--- Work to be completed ---
Retrieve every line from the records in which the word "under" occurs.

--- Data records ---
········

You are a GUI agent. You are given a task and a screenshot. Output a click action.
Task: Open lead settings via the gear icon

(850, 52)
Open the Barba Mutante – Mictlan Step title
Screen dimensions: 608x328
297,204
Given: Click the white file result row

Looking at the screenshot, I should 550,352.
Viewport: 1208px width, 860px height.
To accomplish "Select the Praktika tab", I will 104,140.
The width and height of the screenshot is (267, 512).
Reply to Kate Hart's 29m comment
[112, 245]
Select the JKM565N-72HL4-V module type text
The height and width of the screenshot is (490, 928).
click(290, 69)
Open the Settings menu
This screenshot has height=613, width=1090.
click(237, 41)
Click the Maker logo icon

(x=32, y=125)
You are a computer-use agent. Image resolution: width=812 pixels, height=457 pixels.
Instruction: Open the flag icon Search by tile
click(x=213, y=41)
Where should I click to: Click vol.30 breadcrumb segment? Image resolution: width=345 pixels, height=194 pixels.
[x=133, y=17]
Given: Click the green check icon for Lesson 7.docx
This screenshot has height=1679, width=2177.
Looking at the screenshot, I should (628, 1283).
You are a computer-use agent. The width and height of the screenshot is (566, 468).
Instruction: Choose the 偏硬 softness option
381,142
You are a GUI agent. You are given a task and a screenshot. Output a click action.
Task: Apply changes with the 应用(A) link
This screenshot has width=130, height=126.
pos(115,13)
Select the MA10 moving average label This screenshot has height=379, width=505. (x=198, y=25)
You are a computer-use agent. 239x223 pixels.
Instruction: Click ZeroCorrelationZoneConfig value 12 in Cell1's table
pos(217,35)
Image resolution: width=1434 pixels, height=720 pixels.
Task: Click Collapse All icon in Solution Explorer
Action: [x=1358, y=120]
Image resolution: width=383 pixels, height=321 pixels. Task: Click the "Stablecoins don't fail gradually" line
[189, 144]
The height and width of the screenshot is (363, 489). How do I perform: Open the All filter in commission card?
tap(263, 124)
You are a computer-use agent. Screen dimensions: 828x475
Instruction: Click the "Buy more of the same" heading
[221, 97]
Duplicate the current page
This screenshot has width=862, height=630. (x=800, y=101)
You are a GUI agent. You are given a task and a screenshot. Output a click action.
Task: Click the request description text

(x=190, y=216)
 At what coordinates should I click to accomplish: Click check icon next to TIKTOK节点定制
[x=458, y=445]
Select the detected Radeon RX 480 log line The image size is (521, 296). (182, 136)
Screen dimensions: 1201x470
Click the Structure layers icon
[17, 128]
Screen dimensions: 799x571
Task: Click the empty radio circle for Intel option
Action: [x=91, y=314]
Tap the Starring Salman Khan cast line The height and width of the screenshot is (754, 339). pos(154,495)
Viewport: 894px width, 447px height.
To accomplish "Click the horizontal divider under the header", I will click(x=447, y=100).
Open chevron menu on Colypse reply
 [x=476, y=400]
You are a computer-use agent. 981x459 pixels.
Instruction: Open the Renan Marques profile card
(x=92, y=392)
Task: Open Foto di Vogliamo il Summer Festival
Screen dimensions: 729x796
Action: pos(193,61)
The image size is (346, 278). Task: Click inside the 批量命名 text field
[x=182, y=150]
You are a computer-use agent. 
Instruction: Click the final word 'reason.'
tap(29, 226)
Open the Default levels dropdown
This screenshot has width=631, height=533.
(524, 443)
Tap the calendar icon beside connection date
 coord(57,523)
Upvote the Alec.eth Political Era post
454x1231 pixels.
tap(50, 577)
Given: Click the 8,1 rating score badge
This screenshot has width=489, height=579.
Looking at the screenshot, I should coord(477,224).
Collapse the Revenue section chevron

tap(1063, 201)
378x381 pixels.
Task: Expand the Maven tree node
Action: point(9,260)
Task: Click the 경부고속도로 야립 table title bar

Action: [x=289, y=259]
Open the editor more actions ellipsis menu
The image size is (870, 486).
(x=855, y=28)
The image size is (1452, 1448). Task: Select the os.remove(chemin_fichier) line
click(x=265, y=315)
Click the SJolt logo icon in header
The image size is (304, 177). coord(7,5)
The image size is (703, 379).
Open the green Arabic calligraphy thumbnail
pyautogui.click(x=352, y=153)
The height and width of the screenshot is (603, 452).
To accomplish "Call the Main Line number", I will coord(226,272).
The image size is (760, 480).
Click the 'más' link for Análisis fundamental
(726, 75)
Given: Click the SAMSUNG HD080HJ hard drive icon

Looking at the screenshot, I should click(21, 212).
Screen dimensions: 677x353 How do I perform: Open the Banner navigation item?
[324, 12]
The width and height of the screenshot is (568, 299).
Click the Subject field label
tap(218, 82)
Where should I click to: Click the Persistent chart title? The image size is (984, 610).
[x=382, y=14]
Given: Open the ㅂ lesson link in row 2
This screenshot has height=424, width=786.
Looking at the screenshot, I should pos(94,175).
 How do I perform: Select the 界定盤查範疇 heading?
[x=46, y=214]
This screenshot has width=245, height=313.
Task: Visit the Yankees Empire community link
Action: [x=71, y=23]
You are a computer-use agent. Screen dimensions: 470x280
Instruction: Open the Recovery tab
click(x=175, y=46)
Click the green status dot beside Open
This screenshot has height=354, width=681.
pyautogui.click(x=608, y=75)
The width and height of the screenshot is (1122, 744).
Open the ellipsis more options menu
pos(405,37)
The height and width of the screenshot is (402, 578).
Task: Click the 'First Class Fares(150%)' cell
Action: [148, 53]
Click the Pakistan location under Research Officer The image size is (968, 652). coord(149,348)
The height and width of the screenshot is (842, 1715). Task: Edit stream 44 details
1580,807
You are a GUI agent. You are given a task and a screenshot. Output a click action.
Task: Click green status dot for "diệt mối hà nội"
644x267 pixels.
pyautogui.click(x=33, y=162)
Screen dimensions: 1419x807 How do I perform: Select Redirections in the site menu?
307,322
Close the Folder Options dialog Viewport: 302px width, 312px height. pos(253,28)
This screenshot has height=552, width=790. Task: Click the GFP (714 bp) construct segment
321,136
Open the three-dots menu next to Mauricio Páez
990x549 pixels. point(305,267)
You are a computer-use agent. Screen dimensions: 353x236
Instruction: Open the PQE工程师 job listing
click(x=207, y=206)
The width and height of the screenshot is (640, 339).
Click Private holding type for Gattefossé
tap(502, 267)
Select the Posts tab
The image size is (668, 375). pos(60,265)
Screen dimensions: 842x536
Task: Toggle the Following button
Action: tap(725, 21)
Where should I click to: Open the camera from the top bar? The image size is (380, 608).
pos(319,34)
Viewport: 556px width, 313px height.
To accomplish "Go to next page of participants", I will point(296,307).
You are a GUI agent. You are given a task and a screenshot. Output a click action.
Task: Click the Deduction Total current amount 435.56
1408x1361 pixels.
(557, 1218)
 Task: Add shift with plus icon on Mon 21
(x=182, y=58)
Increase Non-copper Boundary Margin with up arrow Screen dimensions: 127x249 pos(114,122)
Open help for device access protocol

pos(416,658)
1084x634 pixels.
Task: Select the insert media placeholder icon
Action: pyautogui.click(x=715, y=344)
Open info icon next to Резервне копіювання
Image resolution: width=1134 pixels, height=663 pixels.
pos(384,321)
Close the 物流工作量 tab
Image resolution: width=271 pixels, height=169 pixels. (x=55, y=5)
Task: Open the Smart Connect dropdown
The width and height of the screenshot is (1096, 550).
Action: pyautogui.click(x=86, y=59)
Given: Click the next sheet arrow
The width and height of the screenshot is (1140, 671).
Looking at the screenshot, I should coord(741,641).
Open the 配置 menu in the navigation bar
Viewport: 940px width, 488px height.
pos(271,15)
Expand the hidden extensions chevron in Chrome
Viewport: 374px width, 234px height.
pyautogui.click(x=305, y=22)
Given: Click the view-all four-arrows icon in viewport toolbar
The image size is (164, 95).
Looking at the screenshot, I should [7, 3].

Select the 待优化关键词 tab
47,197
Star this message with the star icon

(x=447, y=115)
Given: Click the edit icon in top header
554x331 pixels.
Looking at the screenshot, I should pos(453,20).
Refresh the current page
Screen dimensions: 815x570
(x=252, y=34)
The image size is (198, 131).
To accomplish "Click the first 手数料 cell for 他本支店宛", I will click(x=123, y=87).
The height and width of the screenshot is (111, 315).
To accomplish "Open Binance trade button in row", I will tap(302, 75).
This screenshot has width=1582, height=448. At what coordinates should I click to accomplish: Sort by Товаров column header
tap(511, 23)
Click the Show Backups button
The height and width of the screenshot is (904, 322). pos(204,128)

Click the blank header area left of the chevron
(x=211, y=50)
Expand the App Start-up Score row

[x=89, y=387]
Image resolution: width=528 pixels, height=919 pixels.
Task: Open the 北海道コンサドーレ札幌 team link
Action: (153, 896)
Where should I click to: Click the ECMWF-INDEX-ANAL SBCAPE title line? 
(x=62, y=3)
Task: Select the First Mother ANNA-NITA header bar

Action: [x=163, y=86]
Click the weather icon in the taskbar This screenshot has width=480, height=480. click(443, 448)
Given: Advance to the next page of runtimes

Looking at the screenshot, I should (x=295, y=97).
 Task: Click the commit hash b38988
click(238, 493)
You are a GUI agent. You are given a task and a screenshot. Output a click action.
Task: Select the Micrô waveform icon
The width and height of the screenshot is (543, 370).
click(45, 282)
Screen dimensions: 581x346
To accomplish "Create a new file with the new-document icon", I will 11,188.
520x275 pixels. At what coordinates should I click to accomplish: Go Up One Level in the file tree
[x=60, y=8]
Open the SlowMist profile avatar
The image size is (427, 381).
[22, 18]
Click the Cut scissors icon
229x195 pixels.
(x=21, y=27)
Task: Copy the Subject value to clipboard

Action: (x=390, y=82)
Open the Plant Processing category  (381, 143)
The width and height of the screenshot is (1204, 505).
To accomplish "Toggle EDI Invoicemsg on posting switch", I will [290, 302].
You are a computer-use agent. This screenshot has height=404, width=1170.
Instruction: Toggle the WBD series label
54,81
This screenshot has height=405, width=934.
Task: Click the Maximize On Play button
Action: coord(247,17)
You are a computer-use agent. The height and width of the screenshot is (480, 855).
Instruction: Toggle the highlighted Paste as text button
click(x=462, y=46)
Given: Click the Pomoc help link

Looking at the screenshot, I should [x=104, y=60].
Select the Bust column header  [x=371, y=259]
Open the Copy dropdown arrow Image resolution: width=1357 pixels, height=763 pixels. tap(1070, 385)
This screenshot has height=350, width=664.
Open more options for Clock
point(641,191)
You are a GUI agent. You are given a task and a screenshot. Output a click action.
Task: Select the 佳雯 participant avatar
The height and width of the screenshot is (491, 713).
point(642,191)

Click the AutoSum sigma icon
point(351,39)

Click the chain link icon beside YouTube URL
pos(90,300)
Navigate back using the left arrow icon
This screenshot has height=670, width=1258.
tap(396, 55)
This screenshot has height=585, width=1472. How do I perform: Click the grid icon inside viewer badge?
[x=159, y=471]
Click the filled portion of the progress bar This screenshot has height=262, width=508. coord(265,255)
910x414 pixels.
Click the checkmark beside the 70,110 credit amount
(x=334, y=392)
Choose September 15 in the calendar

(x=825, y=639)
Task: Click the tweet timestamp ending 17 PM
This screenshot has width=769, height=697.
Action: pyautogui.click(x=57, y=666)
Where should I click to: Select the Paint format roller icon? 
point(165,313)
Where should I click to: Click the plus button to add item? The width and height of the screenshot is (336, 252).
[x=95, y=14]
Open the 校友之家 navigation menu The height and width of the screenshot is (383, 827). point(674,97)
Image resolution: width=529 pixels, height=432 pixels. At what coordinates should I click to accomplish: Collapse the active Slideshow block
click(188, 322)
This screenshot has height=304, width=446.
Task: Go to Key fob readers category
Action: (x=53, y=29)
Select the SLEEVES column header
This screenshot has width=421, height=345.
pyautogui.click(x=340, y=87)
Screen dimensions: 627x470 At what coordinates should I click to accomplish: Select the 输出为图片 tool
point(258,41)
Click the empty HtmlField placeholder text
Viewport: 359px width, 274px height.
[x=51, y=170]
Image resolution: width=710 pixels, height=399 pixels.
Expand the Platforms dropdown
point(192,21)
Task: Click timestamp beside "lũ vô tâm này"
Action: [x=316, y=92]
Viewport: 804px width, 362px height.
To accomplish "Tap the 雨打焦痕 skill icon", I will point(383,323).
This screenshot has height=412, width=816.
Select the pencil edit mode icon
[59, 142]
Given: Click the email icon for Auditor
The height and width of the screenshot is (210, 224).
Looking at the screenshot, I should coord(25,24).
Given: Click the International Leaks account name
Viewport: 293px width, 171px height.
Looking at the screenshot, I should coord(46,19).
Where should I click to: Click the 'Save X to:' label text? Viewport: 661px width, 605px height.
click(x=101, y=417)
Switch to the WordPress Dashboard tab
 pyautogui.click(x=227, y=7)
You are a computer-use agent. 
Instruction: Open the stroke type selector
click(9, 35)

········

--- Written solution ---
To accomplish "Click the horizontal divider under the header", I will click(x=447, y=100).
Click the Pakistan location under Research Officer The image size is (968, 652). coord(149,348)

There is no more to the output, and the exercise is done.